ISO International Standards ensure that products and services are safe, reliable and of good quality. For business, they are strategic tools that reduce costs by minimizing waste and errors, and increasing productivity. They help companies to access new markets, level the playing field for developing countries and facilitate free and fair global trade.
Fair trade? Contracts having ISO 29119 as best practice to be followed? How does that help in creating a fair trade opportunity?
My business is not threatened by ISO 29119. ISO 29119 threatens the business of some large customers even before it can come to hit companies like ours. Many Small and Medium scale businesses don’t bother about ISO. You can’t sell ISO 29119 to companies like Google because they have built software with their own approaches that have scaled billions. The aim of ISO 29119 is those who are not an IT company. Like Banks, Healthcare, Insurance, Government bodies where a lot of money is at stake when they outsource IT and or testing.
I bet there are large IT services companies in India and other parts of the world who will love ISO 29119. I have worked for some of them or consulted them. They love anything that makes testing slower so that they can bill more. The customers don’t know they are asking for slower testing. Slower testing means delayed feedback. Delayed feedback means too late to recover. When would you like to know about a problem in the flight? When it is on ground or after take-off? After take-off, you are taken off.
If you are interested to know more or want to have a detailed conversation with a businessman like me, I would be happy to do so to help you make an informed decision. Before I became a businessman, I was informing people of the risks they were taking. For I was a software tester. I know what ISO 29119 means, to testing. It means a lot. In the wrong direction.

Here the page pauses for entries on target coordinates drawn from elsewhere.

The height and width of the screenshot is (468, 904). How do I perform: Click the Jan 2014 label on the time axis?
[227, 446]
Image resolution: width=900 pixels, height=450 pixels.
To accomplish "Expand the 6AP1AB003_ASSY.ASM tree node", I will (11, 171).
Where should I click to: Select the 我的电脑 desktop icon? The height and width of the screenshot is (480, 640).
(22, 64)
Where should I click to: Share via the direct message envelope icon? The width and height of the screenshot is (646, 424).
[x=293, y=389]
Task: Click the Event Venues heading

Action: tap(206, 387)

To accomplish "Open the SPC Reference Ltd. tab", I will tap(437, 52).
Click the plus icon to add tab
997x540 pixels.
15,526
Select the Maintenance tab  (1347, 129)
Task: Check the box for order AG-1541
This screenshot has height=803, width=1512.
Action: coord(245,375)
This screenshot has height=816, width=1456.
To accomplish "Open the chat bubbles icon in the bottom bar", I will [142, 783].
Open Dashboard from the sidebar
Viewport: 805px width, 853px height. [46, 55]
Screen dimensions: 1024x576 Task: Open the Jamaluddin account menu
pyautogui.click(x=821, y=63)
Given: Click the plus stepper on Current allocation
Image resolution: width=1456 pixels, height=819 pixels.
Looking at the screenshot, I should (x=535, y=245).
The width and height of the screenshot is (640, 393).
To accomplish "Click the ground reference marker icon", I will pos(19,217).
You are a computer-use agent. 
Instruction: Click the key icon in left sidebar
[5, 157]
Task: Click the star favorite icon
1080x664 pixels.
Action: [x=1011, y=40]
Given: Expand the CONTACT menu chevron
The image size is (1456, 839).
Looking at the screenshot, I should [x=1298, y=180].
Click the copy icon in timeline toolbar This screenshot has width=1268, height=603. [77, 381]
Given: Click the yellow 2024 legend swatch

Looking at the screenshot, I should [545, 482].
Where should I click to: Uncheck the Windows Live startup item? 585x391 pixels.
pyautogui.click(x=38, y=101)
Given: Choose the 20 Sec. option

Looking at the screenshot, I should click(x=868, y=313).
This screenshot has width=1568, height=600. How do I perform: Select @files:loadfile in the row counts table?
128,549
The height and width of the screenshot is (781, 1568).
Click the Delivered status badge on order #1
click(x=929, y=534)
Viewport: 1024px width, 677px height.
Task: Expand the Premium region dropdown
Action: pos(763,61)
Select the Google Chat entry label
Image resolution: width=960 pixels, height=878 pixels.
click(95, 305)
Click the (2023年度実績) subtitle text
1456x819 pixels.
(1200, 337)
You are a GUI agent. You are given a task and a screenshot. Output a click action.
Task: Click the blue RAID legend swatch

I urge you to setup an open debate about this topic, live stream it and record it. You should just ask people to present examples from those who support ISO 29119 and those who do not support ISO 29119. Then make your decision.
This way, it can solve all problem you, me and my colleagues in the testing community have about ISO 29119. If you listen to the counter arguments from my community colleagues and still make a decision to go ahead with ISO 29119 you help them not waste their time pursuing you. You save your time that can help bring useful standards unlike ISO 29119.
Note the 911 in 29119. People are calling you out on an emergency and your reaction to it appears to matter. Also note the 9/11 in 29119. That also denotes the potential debacle we are all about to witness.